Alfred E. Gifford
Alfred Gifford (1868-1947)
Alfred Gifford was born in Beechworth, Victoria, but went to live in Melbourne at an early age. He studied for the ministry at Queen’s College, which was affiliated with the University of Melbourne, where he enjoyed a rich social life during his course. Following his graduation in 1890, he spent four years in Tasmania, among the fruitgrowers of the Huon, and the miners at Mount Bischoff and Zeehan. The miners were “glorious fellows”, generous to a fault. In Zeehan they used the hall for church services, and his pulpit was the pugilists’ platform from a boxing contest on Saturday nights. He then went back to Victoria and ministered to dairy farmers in the Gippsland and ‘cocky’ farmers in the Mallee and the Riverina. He said later, “For many years I have held the theory that no young minister should begin in a city charge, or in an easy pastorate. In the country, one comes into the home life of the people as one cannot in the town, and every young man ought to do a bit of ‘roughing it”.

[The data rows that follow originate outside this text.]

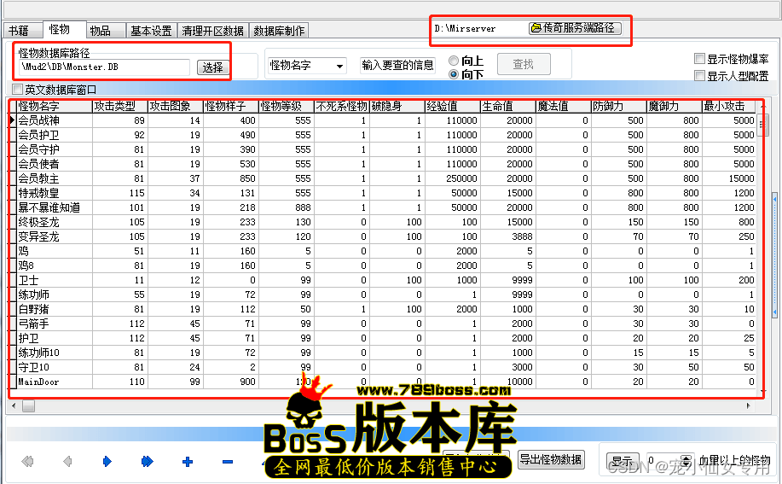
Task: Select the 向上 search direction
Action: point(454,61)
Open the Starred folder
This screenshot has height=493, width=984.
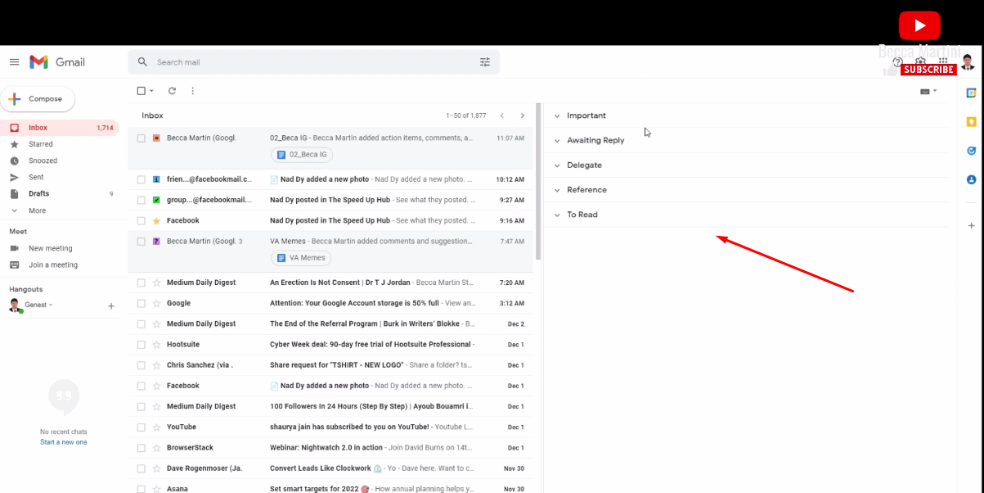click(x=40, y=144)
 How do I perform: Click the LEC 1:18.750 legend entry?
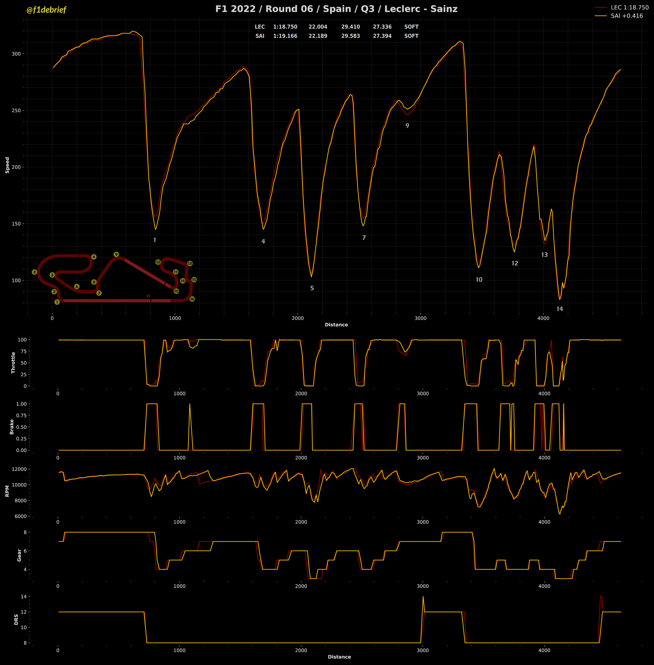tap(629, 7)
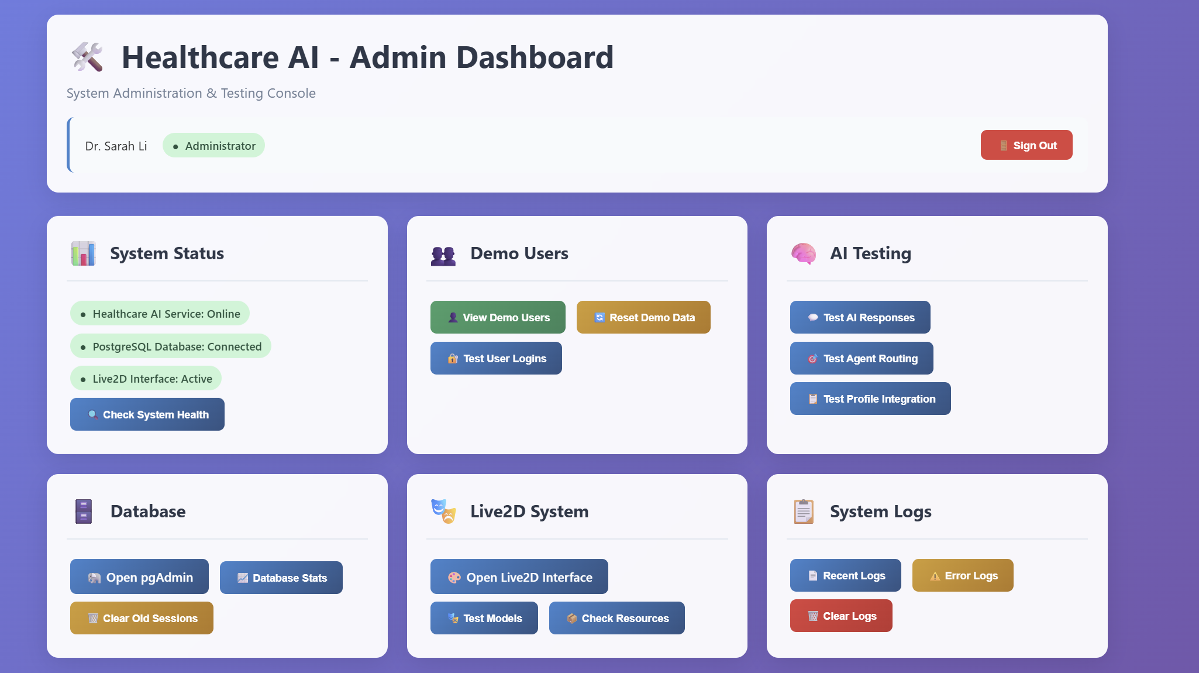Launch Test Agent Routing
The width and height of the screenshot is (1199, 673).
(862, 358)
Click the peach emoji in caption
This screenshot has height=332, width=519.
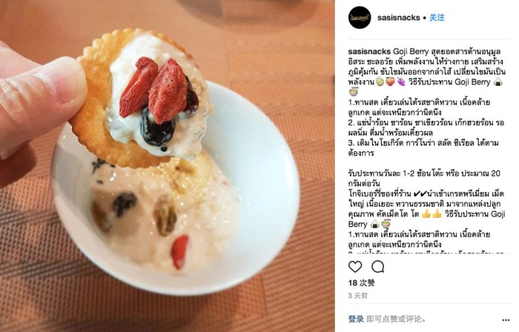point(390,82)
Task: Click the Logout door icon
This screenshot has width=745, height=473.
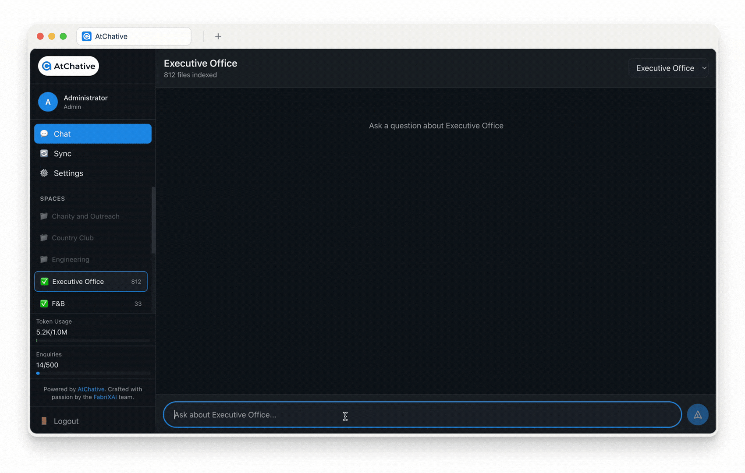Action: click(44, 421)
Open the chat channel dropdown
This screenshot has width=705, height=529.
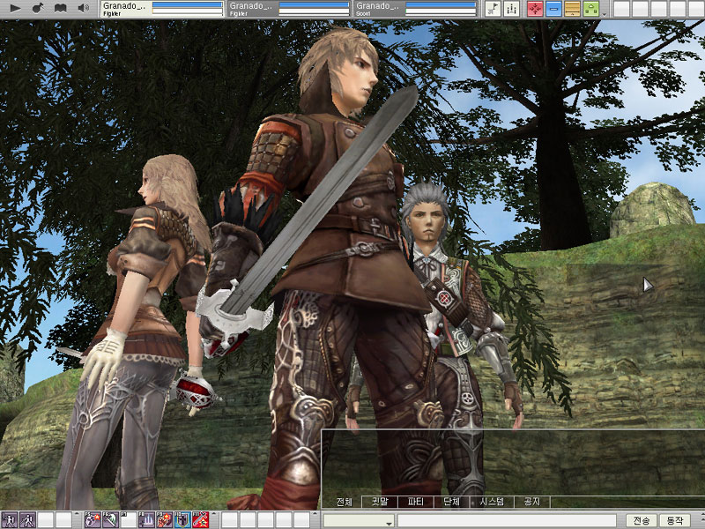(x=389, y=521)
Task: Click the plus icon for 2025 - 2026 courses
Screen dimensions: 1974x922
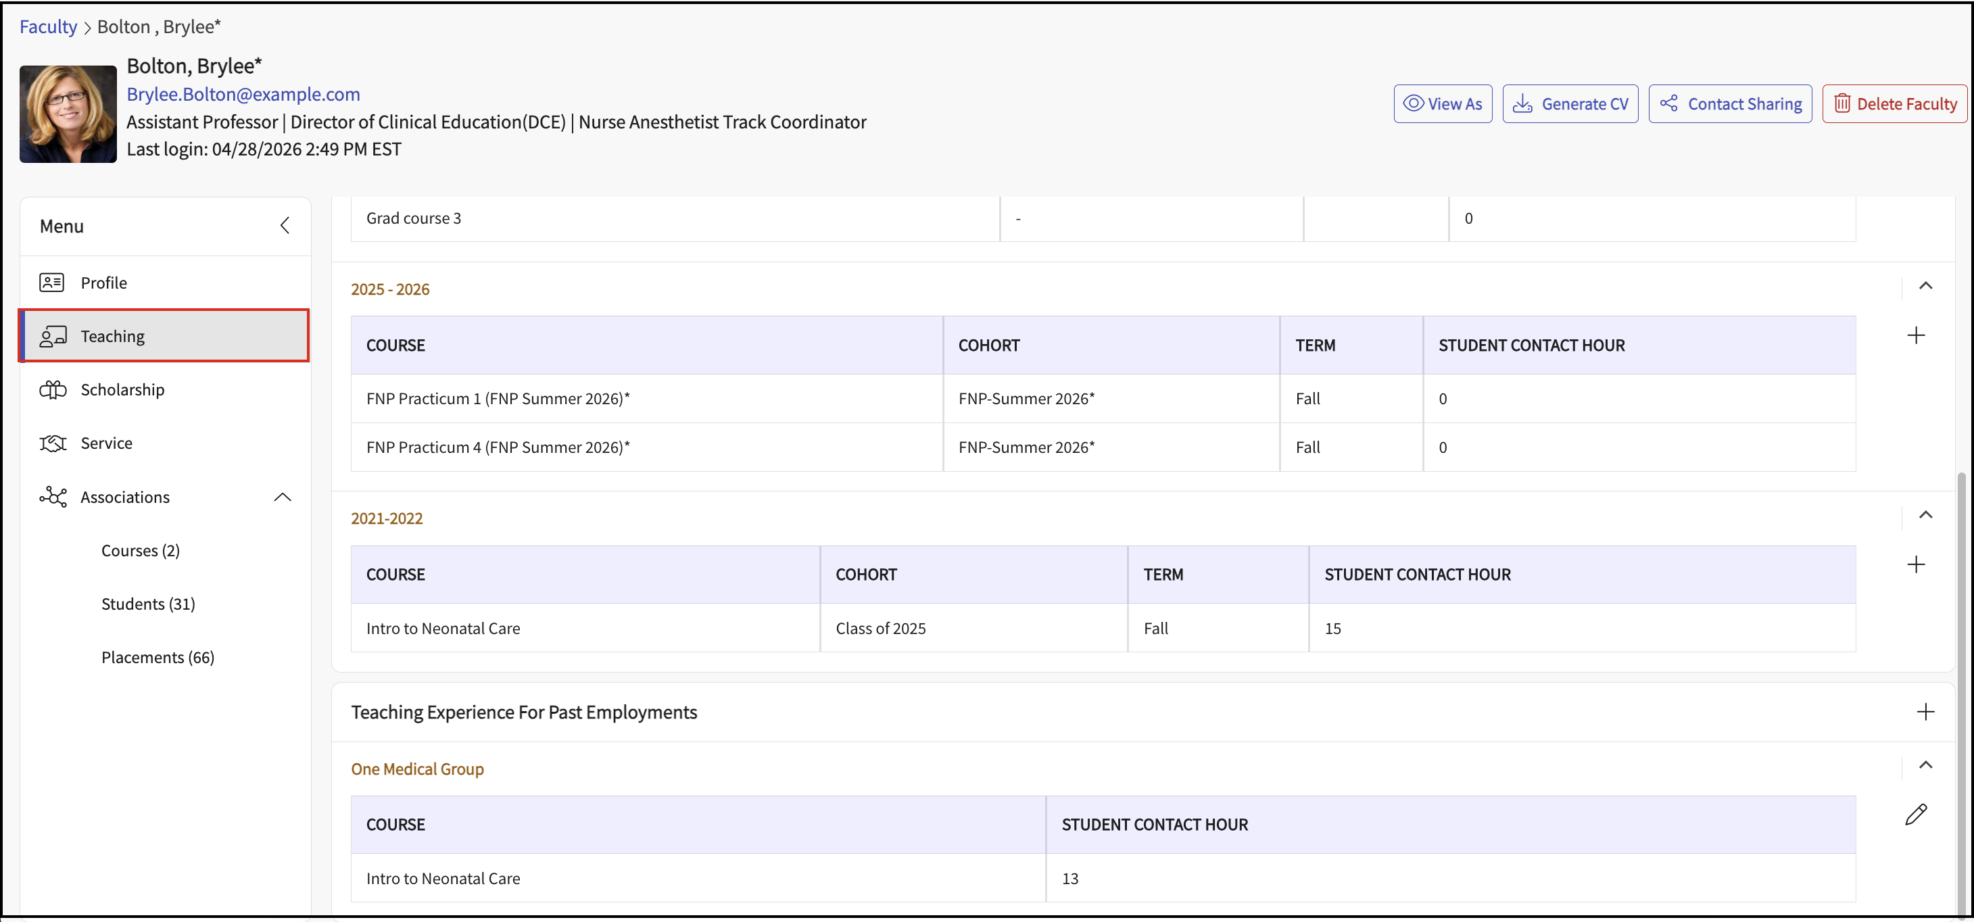Action: click(x=1915, y=336)
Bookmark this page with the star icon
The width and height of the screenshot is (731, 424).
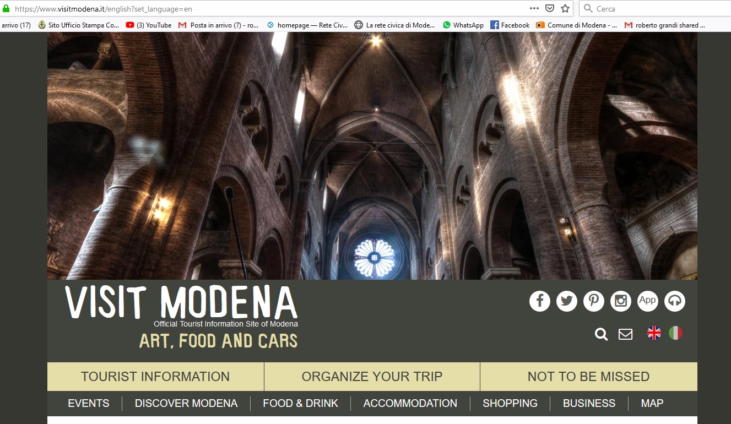(565, 8)
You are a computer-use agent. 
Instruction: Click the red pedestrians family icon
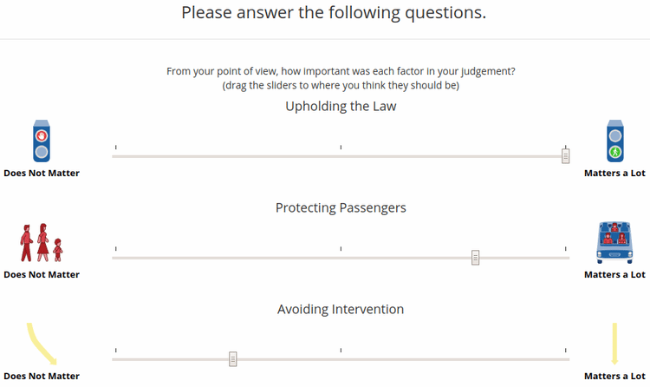point(42,242)
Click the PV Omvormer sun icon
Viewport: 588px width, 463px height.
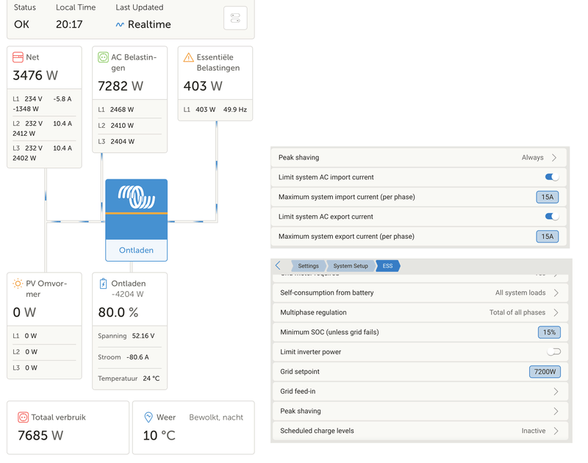point(18,284)
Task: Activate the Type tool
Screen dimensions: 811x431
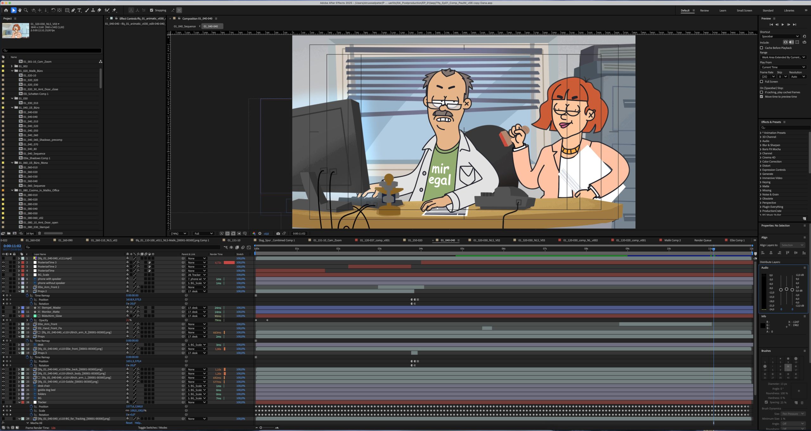Action: 80,10
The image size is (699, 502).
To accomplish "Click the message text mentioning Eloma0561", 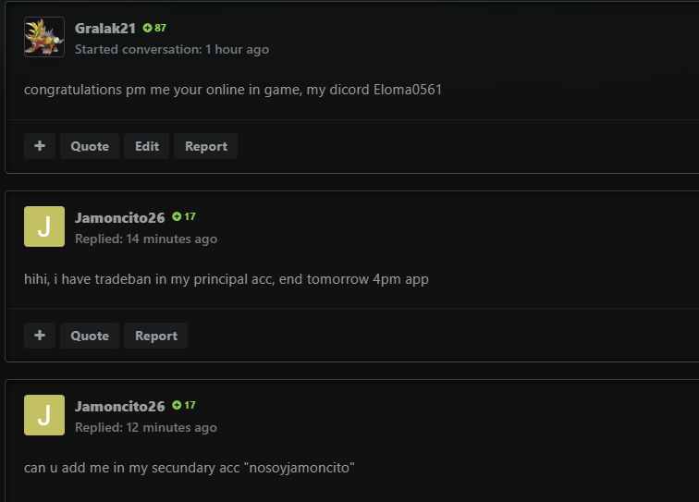I will coord(233,90).
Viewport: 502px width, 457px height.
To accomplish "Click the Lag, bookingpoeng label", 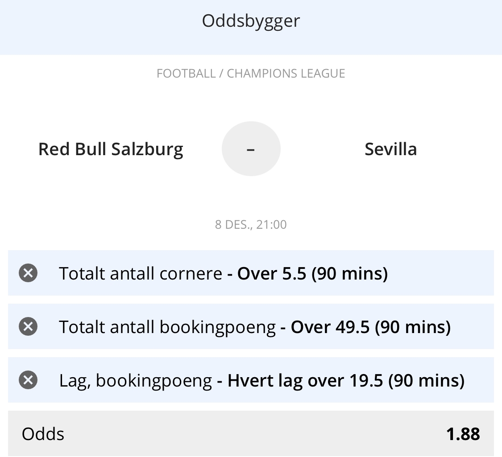I will [x=135, y=381].
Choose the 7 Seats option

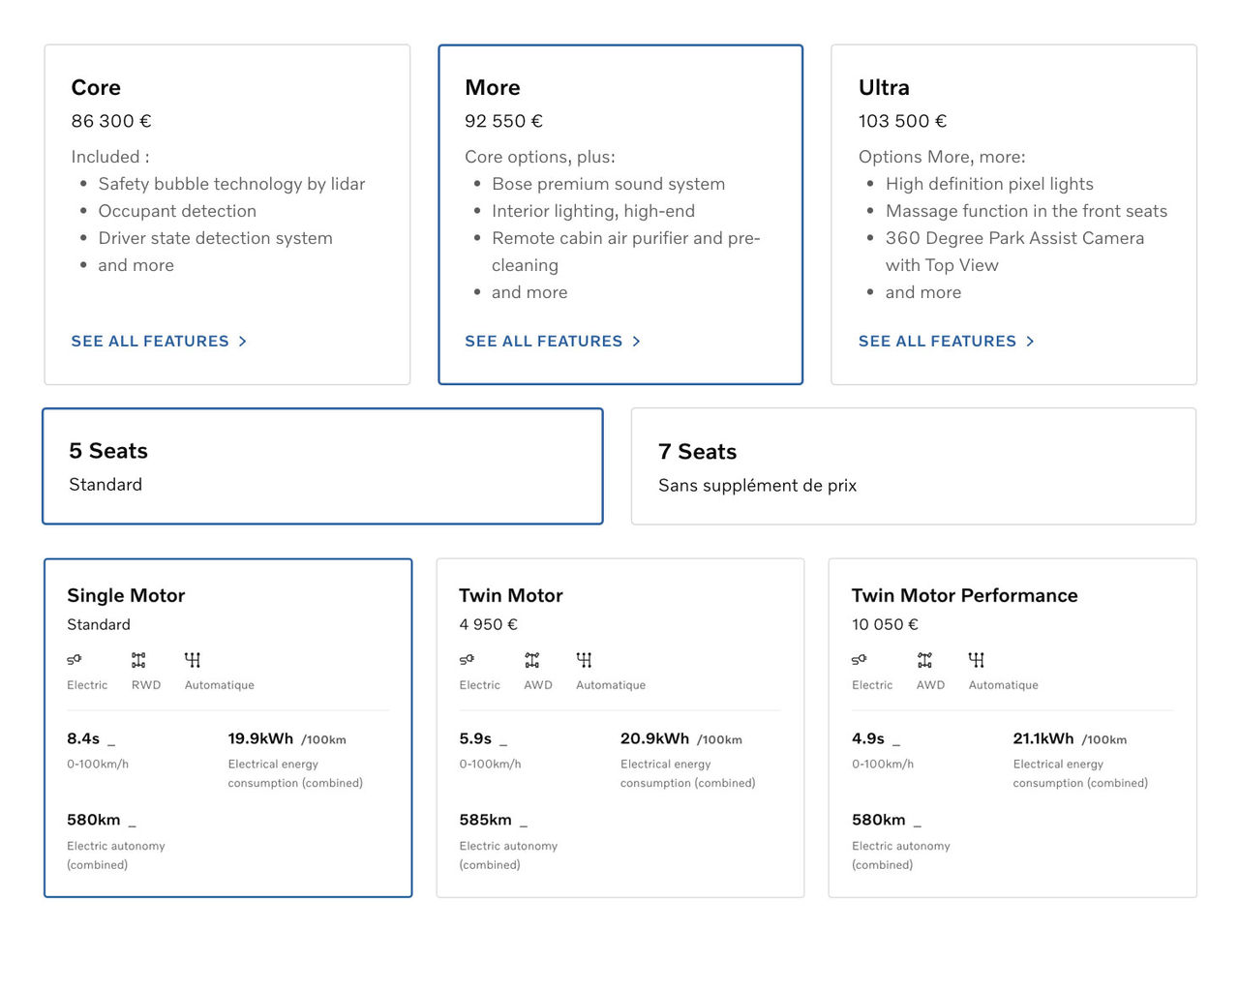click(x=913, y=466)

He then moved to a city pastorate at Malvern, in Melbourne. After his fourteen years at Brougham Place, he moved back to Victoria to Surrey Hills. His final ministry was at Trinity, Strathfield in New South Wales. He completed a record of about fifty years in the ministry in four states. As well as his work as a preacher, pastor and teacher in his various parishes, he also wrote extensively for the “Congregationalist” and also edited this paper for a couple of years. His feature in the paper was called “Sparks from the Study Anvil”. These articles were later published in book form, and many other writings of his were published as pamphlets over the years. He gave a series of lectures monthly in 1944 on “How to get the best out of life”, which were subsequently published.
At his death, Principal E.S. Kiek wrote: His supreme object was to relate the truths of Christianity to the new world of knowledge and thought in which we now live. Few men were more earnest in the quest for truth and more fearless in proclaiming his discoveries. Even in old age, he was still a pioneer. The only authority he recognized was the authority of truth. Some resented his efforts to awaken them from “dogmatic slumbers”, but others felt that to him they owed their very souls. He detested the mental cowardice and laziness which so often masquerades as “faith”. He waged war on all the “infallibilities” and believed with all his soul that the essentials of Christian faith could all find sufficient and final vindication in reason, conscience and experience. He was survived by his widow, Elizabeth and their children.
Sources: The Mail, 1 November 1913.
Alfred Gifford, 1945. Something a Man Can Believe: Studies in how to get the best out of Life, Sydney.
Australian Christian World, 2 January 1948.